Pull every line containing the word "chevron" from the records.

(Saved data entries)
■ ■ ■ ■ ■ ■ ■

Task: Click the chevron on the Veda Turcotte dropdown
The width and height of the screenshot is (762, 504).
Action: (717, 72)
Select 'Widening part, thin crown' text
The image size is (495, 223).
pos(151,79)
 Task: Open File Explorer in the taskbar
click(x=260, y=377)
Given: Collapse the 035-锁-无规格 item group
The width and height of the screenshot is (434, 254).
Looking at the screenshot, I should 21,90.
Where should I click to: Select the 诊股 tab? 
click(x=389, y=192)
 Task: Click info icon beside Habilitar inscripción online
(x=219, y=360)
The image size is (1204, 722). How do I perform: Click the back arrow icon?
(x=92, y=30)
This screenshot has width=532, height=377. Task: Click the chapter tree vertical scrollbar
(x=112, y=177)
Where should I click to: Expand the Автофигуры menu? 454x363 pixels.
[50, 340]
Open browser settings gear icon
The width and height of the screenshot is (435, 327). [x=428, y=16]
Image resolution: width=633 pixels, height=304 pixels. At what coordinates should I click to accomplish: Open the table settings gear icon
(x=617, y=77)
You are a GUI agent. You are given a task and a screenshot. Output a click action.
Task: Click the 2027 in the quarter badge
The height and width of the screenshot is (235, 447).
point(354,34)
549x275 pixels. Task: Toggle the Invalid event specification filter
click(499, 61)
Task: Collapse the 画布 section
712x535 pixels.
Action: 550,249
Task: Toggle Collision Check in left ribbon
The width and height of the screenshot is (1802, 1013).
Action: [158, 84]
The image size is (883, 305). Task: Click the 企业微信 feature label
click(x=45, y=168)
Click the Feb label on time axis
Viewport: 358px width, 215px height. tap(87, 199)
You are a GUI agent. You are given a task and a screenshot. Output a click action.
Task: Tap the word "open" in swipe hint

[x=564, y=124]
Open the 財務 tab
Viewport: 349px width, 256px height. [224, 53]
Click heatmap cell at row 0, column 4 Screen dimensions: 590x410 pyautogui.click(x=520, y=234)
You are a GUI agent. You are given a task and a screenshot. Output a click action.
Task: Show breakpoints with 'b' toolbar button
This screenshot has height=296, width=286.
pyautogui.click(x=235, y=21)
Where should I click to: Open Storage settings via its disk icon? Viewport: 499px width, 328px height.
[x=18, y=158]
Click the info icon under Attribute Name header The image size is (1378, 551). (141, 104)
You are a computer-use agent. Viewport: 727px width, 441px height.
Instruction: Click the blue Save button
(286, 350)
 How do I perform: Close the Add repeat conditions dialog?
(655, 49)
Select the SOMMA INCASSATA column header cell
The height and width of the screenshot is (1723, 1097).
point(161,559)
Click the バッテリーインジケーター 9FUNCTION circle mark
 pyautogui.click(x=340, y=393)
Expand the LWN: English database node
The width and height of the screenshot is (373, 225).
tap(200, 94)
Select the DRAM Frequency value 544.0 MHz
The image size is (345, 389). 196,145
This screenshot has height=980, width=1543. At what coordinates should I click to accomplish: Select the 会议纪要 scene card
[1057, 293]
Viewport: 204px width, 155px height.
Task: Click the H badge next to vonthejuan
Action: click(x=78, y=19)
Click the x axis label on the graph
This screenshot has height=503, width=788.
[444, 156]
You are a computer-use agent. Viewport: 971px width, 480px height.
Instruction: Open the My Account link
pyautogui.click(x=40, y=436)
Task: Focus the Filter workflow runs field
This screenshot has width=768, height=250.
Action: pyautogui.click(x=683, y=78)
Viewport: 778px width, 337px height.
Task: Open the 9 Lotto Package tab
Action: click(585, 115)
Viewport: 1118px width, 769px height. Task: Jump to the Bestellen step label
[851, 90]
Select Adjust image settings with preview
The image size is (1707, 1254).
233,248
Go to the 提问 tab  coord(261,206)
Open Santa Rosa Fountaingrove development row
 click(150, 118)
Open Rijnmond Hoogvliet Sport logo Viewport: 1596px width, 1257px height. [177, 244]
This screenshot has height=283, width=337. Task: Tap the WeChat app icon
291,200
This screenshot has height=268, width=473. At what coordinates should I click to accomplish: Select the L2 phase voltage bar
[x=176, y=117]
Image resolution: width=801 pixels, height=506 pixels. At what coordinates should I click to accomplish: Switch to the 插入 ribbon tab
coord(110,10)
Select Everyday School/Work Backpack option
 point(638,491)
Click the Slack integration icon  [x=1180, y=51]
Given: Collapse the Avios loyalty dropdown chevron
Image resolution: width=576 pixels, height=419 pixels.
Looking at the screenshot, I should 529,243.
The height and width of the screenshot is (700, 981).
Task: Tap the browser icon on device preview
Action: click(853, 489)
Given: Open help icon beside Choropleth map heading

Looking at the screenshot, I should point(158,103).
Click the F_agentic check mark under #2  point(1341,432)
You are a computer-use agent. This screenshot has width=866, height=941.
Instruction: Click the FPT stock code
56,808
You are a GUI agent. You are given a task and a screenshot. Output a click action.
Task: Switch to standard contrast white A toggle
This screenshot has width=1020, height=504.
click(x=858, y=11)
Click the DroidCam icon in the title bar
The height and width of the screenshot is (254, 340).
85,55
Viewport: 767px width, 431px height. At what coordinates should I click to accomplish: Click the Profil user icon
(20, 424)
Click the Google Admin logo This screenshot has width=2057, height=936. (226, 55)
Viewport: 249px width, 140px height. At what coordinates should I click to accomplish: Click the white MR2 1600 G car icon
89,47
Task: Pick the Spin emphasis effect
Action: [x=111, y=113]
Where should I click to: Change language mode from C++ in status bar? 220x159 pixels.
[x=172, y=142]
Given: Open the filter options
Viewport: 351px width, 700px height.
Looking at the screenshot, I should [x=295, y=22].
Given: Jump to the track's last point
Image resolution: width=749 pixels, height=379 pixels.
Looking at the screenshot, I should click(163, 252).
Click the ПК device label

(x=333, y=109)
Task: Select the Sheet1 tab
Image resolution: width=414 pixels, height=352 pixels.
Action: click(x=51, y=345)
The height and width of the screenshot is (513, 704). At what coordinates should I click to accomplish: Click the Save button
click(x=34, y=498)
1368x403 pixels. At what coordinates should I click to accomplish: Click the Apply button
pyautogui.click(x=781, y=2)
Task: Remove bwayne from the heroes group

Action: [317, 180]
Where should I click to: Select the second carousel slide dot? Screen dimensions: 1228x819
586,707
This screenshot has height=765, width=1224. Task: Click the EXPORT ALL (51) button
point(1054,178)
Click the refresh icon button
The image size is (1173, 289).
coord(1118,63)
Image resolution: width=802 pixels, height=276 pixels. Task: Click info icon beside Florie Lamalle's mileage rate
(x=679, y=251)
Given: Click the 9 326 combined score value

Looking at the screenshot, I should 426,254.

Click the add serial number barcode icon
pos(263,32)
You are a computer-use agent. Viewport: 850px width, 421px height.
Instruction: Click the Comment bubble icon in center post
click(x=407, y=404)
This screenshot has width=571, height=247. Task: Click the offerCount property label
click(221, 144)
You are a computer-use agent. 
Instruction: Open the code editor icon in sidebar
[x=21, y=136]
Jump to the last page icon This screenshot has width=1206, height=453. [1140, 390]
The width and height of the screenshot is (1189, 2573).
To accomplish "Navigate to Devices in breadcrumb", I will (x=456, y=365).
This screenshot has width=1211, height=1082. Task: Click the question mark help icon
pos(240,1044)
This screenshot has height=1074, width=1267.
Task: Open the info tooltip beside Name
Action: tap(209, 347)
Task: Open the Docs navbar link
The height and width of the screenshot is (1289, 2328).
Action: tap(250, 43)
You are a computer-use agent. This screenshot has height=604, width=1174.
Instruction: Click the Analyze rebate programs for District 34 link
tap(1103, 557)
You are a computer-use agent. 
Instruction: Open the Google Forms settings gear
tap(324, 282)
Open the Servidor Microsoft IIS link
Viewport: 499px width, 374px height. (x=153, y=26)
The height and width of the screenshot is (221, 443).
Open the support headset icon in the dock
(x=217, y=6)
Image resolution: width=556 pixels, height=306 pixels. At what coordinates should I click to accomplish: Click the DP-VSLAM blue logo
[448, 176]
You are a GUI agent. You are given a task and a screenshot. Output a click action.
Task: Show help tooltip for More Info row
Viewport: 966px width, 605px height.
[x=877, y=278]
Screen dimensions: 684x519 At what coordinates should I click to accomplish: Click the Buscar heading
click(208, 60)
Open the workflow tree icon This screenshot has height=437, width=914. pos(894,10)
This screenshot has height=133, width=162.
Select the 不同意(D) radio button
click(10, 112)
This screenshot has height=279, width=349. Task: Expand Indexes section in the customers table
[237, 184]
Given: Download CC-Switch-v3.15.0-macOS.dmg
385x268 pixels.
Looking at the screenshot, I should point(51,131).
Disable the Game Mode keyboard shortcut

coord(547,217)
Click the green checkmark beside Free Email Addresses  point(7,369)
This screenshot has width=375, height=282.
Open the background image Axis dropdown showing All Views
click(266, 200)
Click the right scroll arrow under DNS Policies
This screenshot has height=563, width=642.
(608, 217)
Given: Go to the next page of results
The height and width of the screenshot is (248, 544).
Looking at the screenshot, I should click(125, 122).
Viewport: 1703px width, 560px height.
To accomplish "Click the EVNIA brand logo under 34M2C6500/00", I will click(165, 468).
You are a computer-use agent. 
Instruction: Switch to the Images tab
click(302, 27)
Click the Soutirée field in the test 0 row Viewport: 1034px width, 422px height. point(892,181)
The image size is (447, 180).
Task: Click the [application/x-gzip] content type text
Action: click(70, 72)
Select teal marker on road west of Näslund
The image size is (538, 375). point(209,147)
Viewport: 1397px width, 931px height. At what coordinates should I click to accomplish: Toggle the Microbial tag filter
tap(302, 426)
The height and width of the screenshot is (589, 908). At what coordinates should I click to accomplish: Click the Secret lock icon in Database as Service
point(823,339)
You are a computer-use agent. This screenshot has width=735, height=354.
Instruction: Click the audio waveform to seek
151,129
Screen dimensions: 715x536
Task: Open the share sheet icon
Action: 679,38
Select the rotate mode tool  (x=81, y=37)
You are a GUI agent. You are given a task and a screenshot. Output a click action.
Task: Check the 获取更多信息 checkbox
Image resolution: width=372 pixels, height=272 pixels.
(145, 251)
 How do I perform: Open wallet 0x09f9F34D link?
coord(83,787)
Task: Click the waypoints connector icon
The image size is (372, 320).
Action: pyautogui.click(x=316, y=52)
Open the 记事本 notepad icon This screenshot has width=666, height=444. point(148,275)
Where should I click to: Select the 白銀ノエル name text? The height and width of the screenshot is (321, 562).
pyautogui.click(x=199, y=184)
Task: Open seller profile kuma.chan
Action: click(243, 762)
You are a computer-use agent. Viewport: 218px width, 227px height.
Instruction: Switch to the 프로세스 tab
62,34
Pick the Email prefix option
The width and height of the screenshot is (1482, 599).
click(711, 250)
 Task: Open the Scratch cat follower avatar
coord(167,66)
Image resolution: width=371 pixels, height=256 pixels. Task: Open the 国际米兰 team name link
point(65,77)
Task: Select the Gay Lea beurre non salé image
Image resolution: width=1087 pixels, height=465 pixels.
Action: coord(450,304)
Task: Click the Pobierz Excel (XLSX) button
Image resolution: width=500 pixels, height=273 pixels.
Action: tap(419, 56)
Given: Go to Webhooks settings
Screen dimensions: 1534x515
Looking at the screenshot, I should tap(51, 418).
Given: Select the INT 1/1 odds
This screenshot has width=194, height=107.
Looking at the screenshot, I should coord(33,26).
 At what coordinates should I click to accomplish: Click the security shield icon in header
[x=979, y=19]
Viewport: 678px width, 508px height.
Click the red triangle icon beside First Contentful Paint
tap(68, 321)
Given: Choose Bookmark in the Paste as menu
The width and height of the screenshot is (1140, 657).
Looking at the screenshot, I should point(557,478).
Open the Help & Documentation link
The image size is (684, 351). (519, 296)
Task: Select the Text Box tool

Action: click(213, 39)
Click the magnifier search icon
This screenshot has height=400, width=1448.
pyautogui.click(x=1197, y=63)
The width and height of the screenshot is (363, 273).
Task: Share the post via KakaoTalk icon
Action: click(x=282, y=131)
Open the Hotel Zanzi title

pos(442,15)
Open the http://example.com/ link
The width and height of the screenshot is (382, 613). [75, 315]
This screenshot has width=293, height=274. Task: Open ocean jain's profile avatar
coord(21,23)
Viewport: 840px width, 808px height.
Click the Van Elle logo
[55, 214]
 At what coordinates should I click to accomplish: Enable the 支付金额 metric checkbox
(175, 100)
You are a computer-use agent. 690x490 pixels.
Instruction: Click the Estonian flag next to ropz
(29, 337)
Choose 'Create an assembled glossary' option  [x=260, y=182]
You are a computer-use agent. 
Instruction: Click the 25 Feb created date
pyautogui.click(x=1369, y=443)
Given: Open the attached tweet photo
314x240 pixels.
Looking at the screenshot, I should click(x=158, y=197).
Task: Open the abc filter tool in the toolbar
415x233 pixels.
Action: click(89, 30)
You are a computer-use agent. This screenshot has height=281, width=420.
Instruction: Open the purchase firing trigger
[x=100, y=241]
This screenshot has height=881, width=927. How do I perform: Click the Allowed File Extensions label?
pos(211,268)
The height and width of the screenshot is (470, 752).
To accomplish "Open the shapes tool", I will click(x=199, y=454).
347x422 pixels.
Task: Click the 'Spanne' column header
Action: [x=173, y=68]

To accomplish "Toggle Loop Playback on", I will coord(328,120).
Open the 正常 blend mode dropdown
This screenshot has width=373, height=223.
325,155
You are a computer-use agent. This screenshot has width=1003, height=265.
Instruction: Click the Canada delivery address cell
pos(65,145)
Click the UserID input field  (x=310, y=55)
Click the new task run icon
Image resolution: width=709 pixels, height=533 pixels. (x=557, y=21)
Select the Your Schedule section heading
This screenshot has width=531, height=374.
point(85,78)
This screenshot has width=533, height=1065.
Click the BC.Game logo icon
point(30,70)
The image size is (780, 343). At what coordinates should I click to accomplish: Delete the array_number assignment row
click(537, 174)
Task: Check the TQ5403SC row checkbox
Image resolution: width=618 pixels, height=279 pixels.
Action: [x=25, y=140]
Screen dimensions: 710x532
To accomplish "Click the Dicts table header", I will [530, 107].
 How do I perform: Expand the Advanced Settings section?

■ ■ ■ ■ ■ ■ ■

- _Task output_
Task: Click the chevron on the Veda Turcotte dropdown
Given: Collapse the Avios loyalty dropdown chevron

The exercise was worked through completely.